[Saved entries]
╔══

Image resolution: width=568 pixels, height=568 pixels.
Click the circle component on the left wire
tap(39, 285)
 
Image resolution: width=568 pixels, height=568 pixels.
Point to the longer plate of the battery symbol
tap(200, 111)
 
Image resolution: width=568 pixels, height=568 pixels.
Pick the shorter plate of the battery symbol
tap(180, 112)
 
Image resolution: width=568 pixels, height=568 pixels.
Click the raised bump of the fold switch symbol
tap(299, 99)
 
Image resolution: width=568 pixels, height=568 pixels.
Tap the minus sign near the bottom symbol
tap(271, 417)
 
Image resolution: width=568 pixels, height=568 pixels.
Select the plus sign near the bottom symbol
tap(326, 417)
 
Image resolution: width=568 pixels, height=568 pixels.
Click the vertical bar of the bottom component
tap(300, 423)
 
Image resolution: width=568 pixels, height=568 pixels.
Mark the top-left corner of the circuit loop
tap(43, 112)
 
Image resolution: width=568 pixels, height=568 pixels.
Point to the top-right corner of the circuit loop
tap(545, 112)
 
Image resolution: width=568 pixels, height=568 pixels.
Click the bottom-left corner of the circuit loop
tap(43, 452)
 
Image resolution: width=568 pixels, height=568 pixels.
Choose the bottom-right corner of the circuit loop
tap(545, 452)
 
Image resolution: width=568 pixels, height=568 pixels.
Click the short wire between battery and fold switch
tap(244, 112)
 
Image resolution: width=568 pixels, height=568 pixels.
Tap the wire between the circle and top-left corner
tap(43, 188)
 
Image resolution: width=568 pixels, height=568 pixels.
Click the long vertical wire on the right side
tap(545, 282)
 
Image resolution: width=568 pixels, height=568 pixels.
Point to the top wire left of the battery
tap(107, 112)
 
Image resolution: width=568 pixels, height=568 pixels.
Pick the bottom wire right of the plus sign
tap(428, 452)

╚══

> **What to work on**
Tally the lines of the material above that contain the word "component" and give only the number.

> **Written solution**
2